July 26, 2010— -- It may be remembered as one of the largest intelligence leaks in U.S. history. But for WikiLeaks, the whistleblower website that just released 90,000 classified Pentagon documents, this is just business as usual.
Founded in 2007 by Julian Assange, an Australian Internet activist, the site has made a reputation for itself as a safe haven for whistleblowers interested in anonymously spilling government and corporate secrets.
"This is something that I find meaningful and satisfying," Assange told the German newspaper Der Spiegel before publishing the Afghanistan war logs. "That is my temperament. I enjoy creating systems on a grand scale, and I enjoy helping people who are vulnerable. And I enjoy crushing bastards."
When Assange first launched WikiLeaks three years ago, few knew who - if anyone - he might crush.
In March 2007, the site leaked a manual describing the day-to-day operations of the U.S. military's Guantanamo Bay detention facility.
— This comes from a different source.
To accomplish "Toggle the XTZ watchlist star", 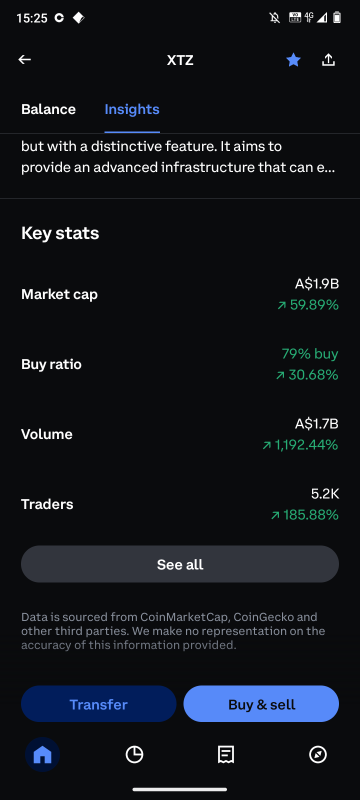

In 2008, it published a classified Pentagon "Rules of Engagement for Iraq."
WikiLeaks has also made headlines for releasing secret banking documents, controversial correspondence between climate scientists, and the contents of former vice presidential candidate Sarah Palin's email account.
The massive dump of Pentagon documents on the Afghan war is by far the site's largest and most controversial secret revealed so far.
"I think this may be the most important in terms of its effect on U.S. policy," said David Ardia, a fellow at Harvard University's Berkman Center for Internet and Society and the director of the Citizen Media Law Project. "This is a very rich vein of information available to inform what is a critically important debate about the U.S. role and the potential for success in Afghanistan. And I think this release of information can have a profound effect on that debate."
Ardia said the WikiLeaks Afghanistan documents could be remembered as a kind of modern-day Pentagon Papers during the Vietnam War.
"I think when the Pentagon Papers were released they had a profound impact on the debate around the U.S. role in Vietnam," he said, adding that they served as a "shining" indication" that speech should not be constrained.
"Whether this will stand for something similar, or perhaps be an indication of that principle in the 21st century, is very possible," Ardia said.
The man behind the massive leak has made it very clear that he believes the documents will spark a sea change in public opinion.